*** Records provided
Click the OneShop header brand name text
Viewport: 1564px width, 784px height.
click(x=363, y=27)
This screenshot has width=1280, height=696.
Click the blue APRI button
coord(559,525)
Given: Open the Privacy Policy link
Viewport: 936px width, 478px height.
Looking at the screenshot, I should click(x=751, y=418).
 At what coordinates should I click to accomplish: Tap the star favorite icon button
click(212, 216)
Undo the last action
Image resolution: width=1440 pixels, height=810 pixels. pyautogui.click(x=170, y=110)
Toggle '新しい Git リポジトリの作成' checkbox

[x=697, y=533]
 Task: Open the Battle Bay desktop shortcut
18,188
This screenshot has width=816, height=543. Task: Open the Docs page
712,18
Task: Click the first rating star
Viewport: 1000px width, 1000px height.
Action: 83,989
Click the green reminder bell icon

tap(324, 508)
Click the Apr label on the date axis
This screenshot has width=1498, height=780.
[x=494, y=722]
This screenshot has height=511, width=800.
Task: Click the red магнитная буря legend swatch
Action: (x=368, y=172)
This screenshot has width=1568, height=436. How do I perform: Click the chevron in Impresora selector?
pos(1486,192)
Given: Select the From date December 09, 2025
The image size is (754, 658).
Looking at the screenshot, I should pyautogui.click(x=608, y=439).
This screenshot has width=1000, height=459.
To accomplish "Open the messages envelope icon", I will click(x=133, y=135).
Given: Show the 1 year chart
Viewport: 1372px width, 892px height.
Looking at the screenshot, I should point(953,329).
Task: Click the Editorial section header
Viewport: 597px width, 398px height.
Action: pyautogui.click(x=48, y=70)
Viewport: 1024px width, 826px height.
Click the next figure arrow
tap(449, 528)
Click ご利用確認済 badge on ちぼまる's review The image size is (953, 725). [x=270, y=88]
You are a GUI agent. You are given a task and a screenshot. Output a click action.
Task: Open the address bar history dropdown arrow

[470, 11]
******
__About this task__
Print exactly, and only, the lines from the line containing "Viewport: 597px width, 398px height." through the final line of the records, both included.

__Result of the task__
Viewport: 597px width, 398px height.
Action: pyautogui.click(x=48, y=70)
Viewport: 1024px width, 826px height.
Click the next figure arrow
tap(449, 528)
Click ご利用確認済 badge on ちぼまる's review The image size is (953, 725). [x=270, y=88]
You are a GUI agent. You are given a task and a screenshot. Output a click action.
Task: Open the address bar history dropdown arrow

[470, 11]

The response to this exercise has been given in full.